----- Provided information

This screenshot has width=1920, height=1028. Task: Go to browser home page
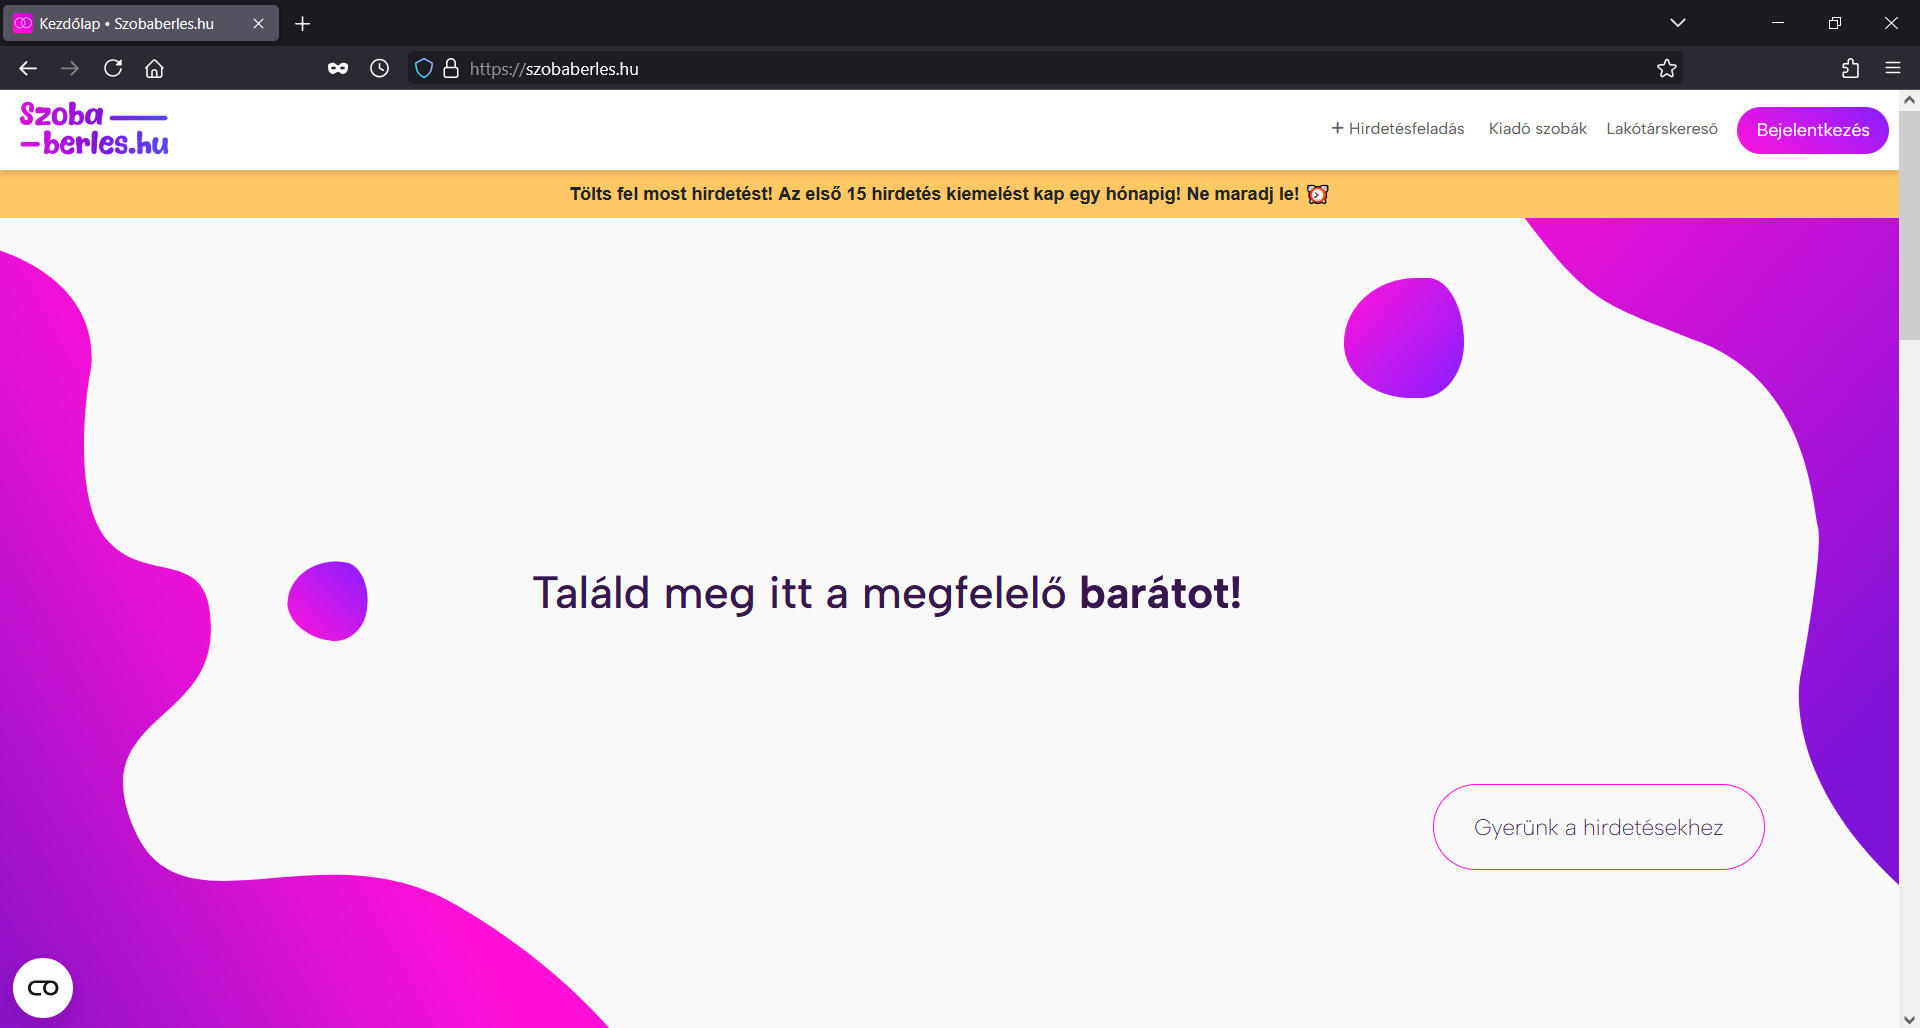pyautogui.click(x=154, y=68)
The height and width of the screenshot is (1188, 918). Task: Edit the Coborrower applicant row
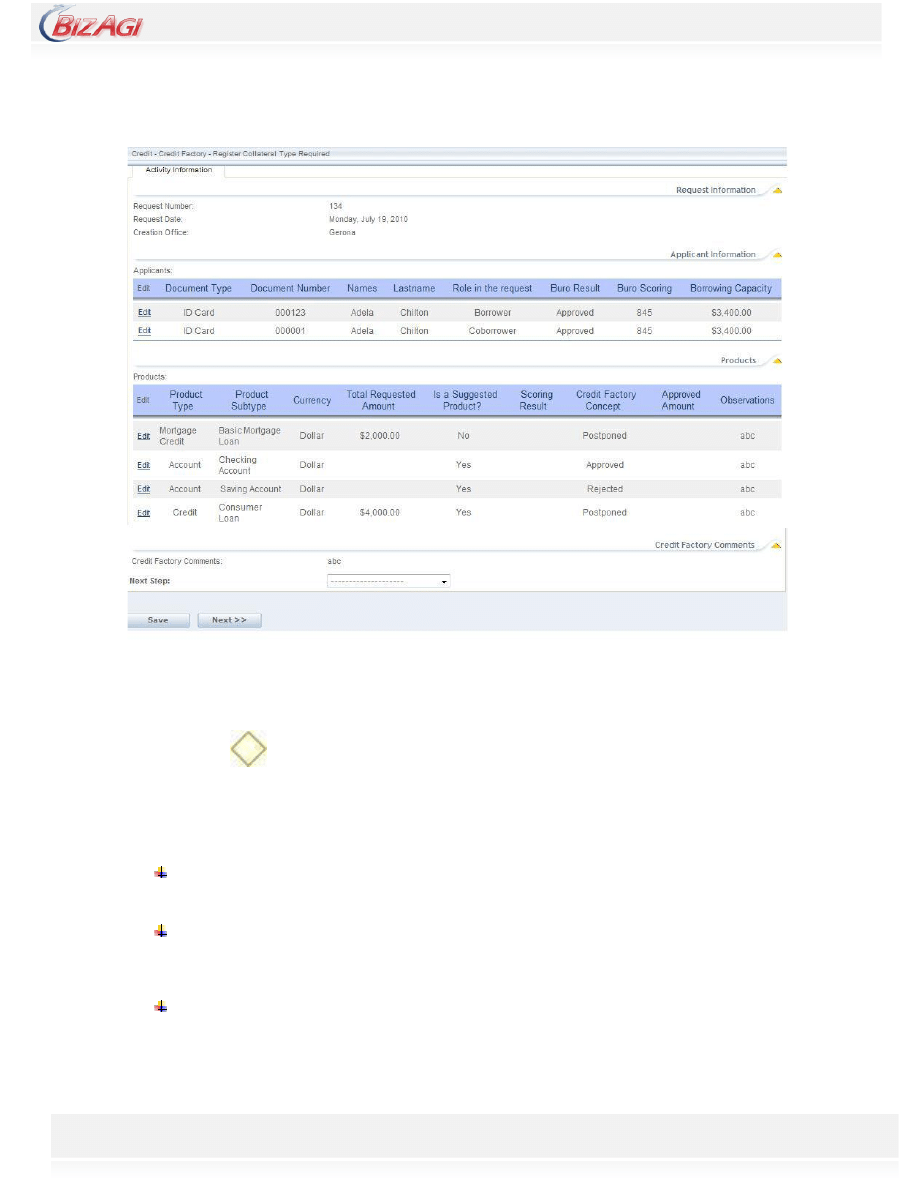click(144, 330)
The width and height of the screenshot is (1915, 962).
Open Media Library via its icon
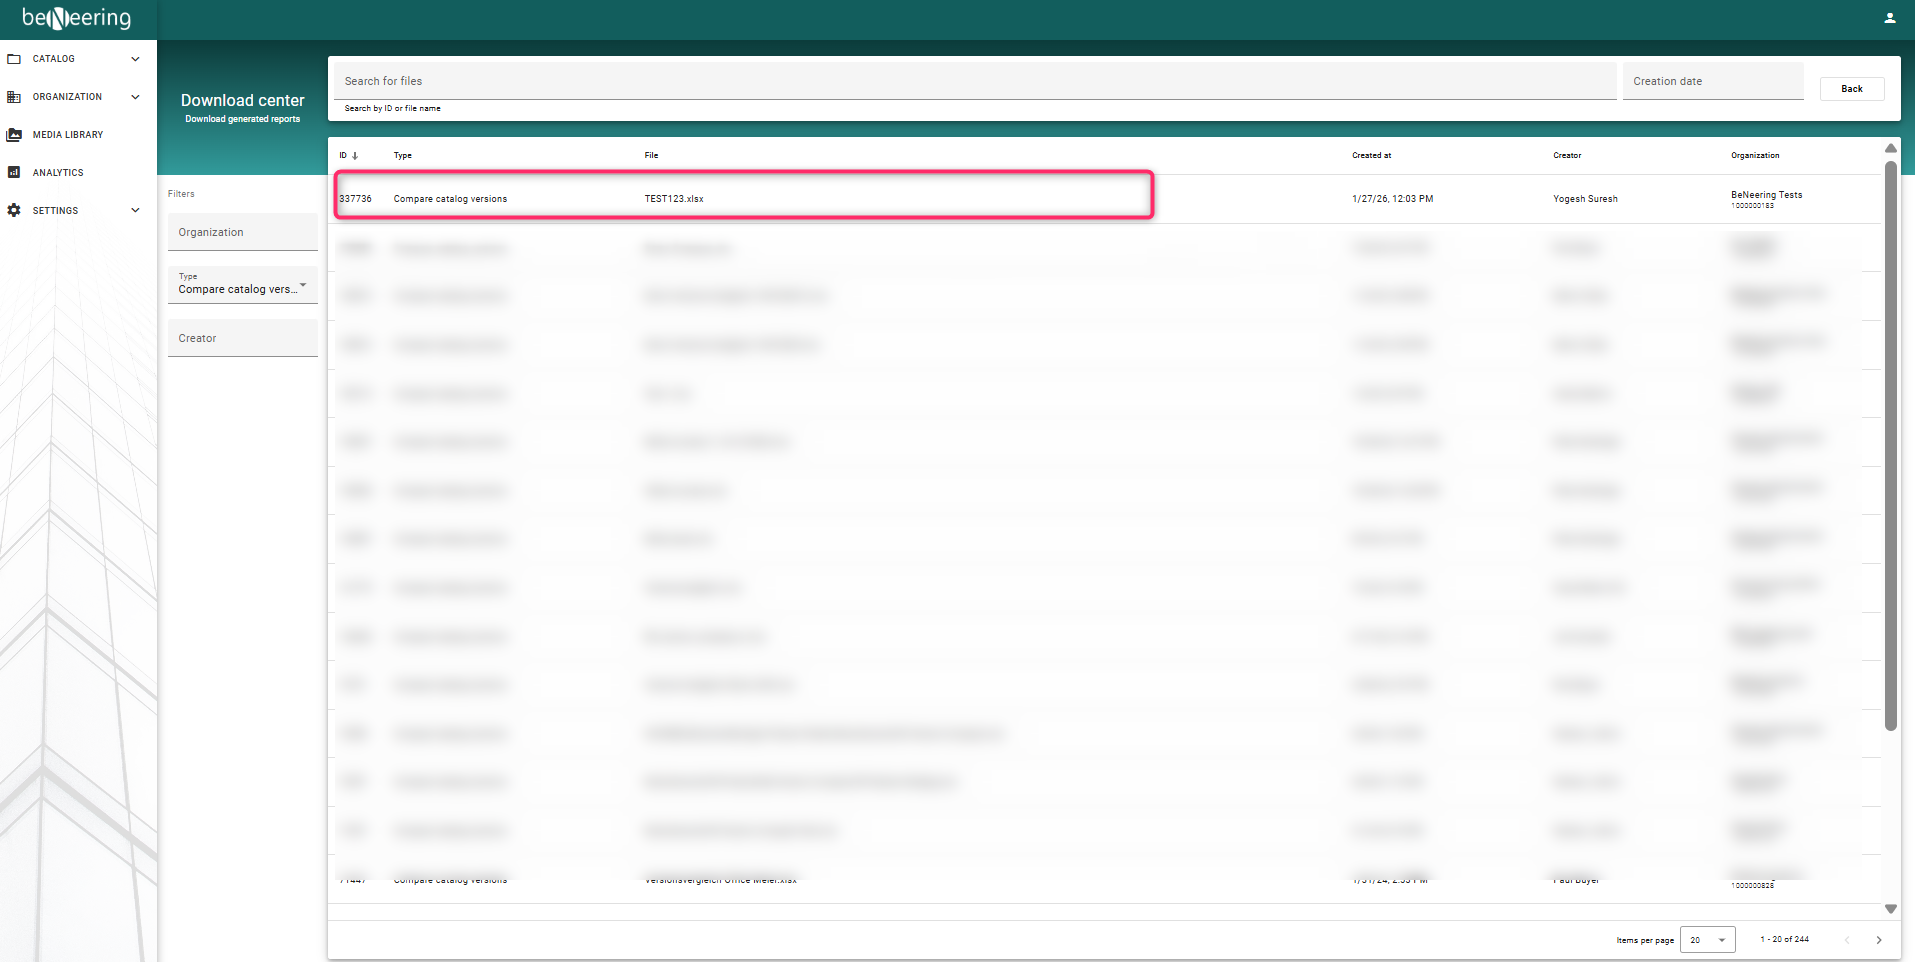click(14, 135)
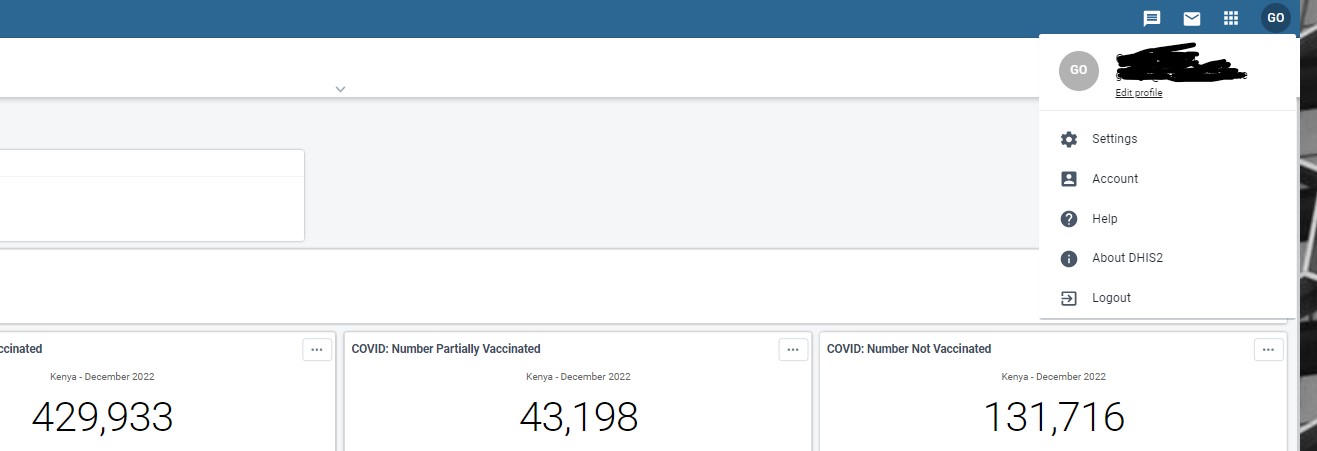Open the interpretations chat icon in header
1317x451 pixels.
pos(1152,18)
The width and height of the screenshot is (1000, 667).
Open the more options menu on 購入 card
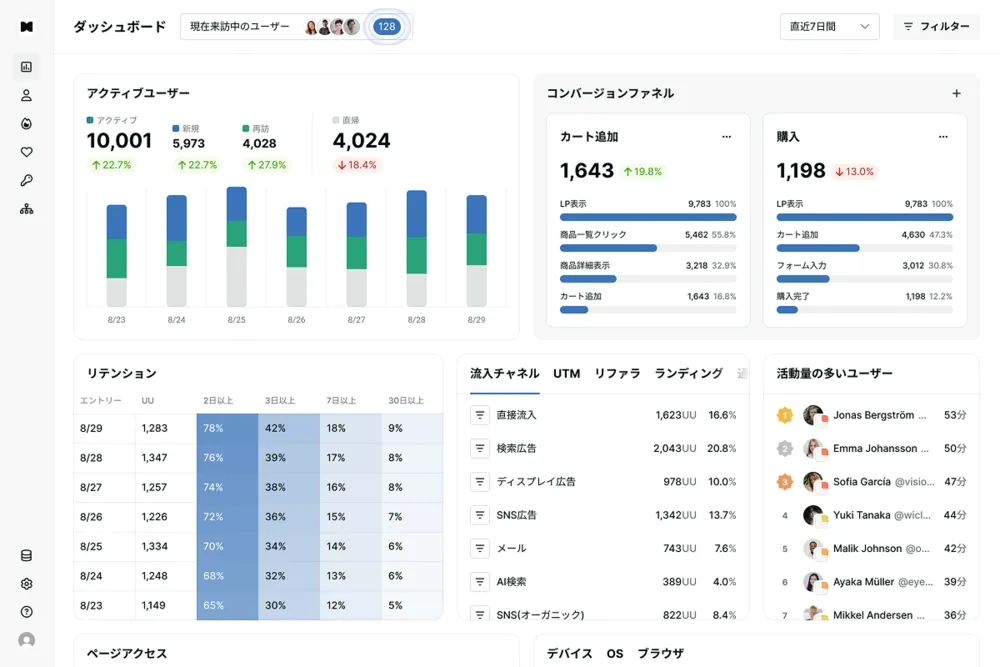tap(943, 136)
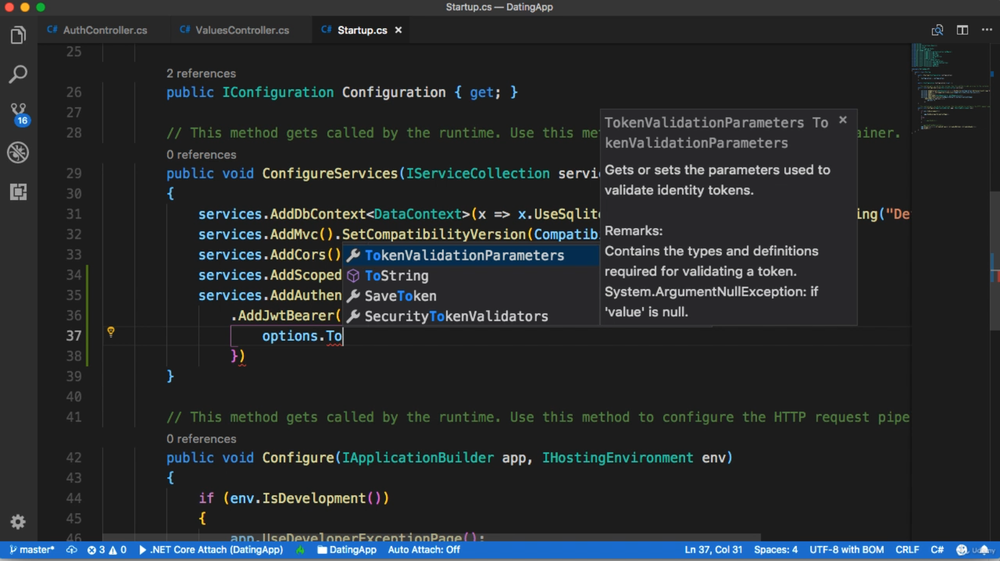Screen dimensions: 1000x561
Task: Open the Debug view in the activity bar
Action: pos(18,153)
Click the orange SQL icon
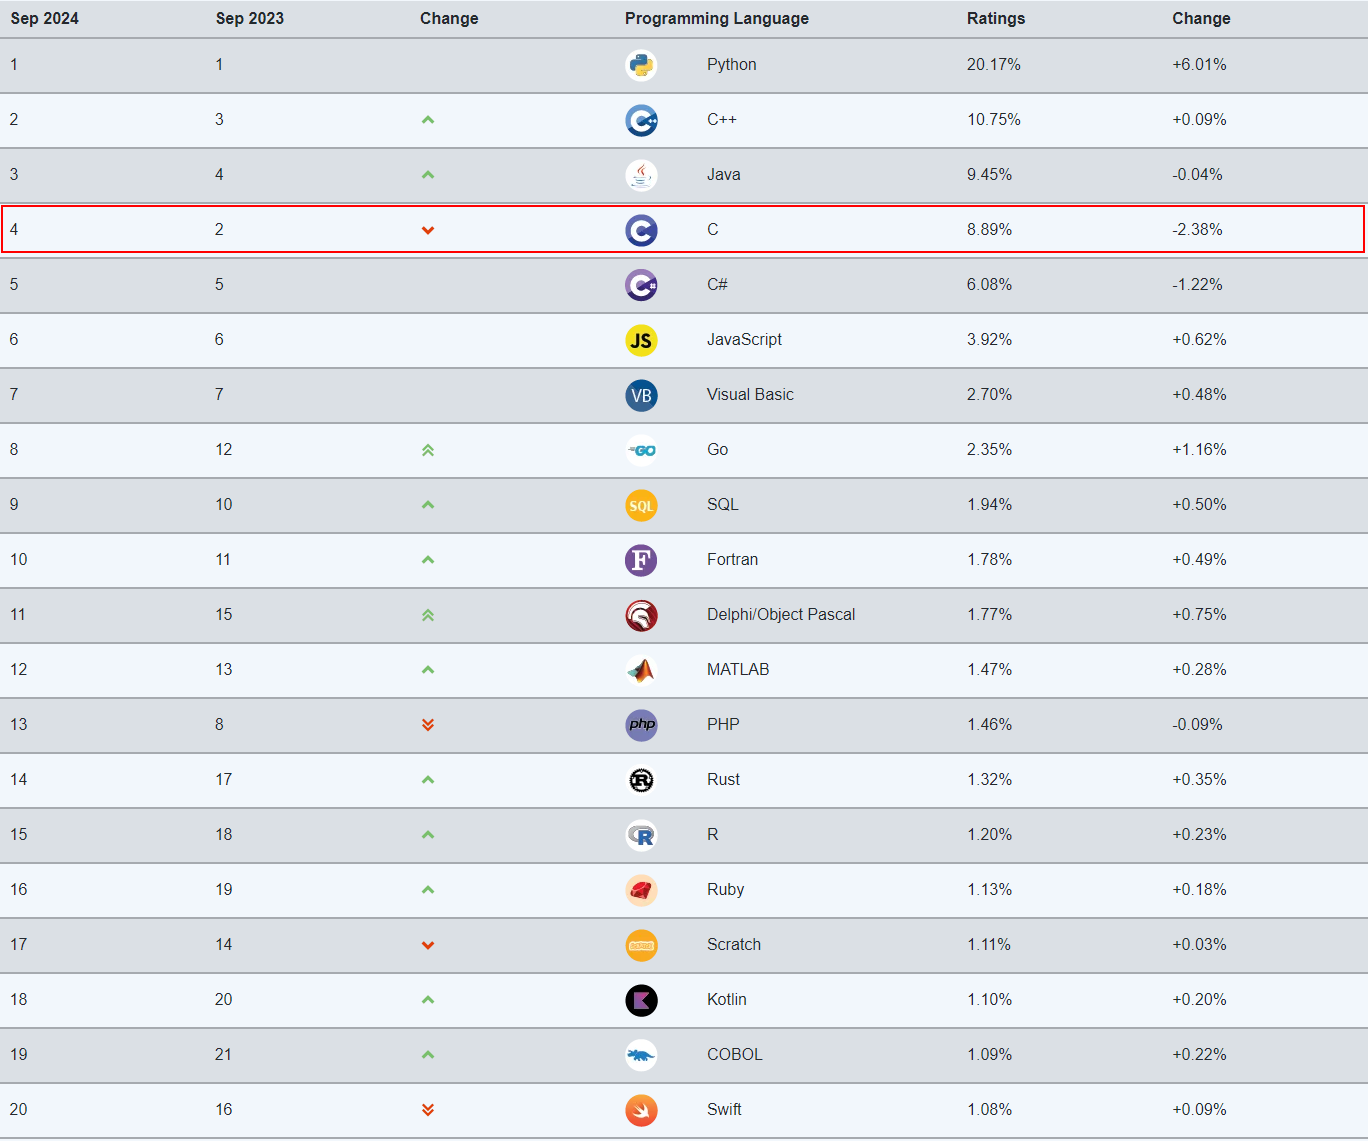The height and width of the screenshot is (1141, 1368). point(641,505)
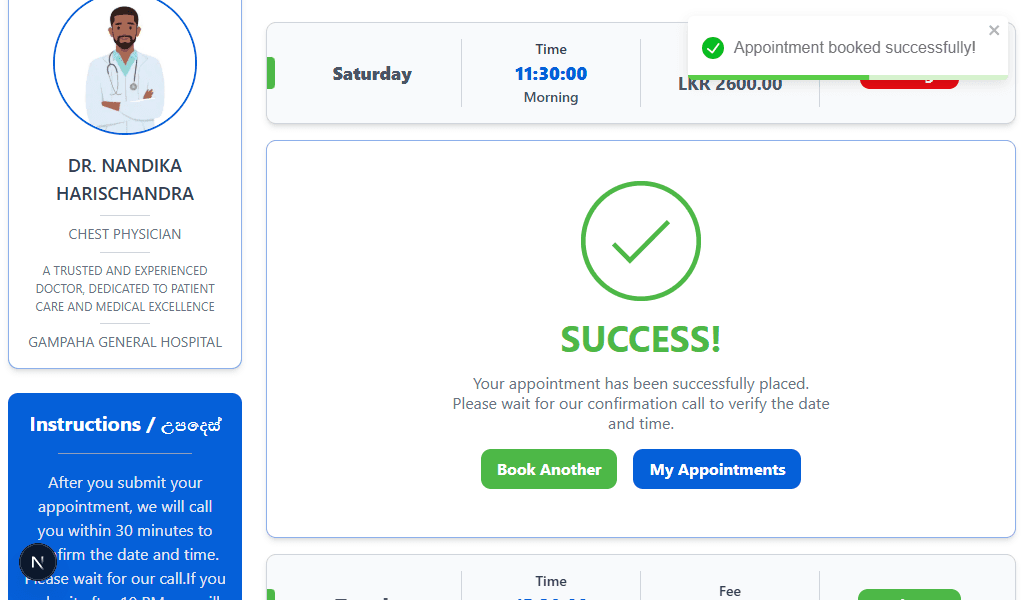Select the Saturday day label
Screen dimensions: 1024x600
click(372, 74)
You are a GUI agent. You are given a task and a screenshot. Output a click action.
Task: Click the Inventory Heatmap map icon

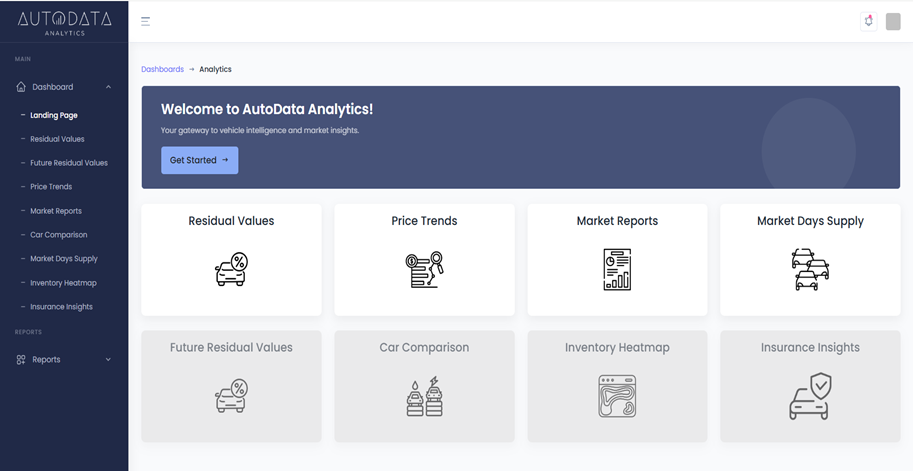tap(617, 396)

----------

» Required action
Each line in the records above should be reproduced exactly; images are not copied.

» Exercise answer
This screenshot has width=1920, height=1028. Task: Go to browser home page
pyautogui.click(x=154, y=68)
The height and width of the screenshot is (1188, 918). Task: Edit the Coborrower applicant row
click(144, 330)
The width and height of the screenshot is (1915, 962).
Open Media Library via its icon
click(14, 135)
Open the interpretations chat icon in header
1317x451 pixels.
pos(1152,18)
The width and height of the screenshot is (1000, 667).
Open the more options menu on 購入 card
tap(943, 136)
Screen dimensions: 1000x561
Task: Open the Debug view in the activity bar
Action: pos(18,153)
Click the orange SQL icon
The height and width of the screenshot is (1141, 1368). point(641,505)
Select the Saturday day label
Screen dimensions: 1024x600
click(372, 74)
You are a GUI agent. You are given a task and a screenshot. Output a click action.
Task: Click the Inventory Heatmap map icon

tap(617, 396)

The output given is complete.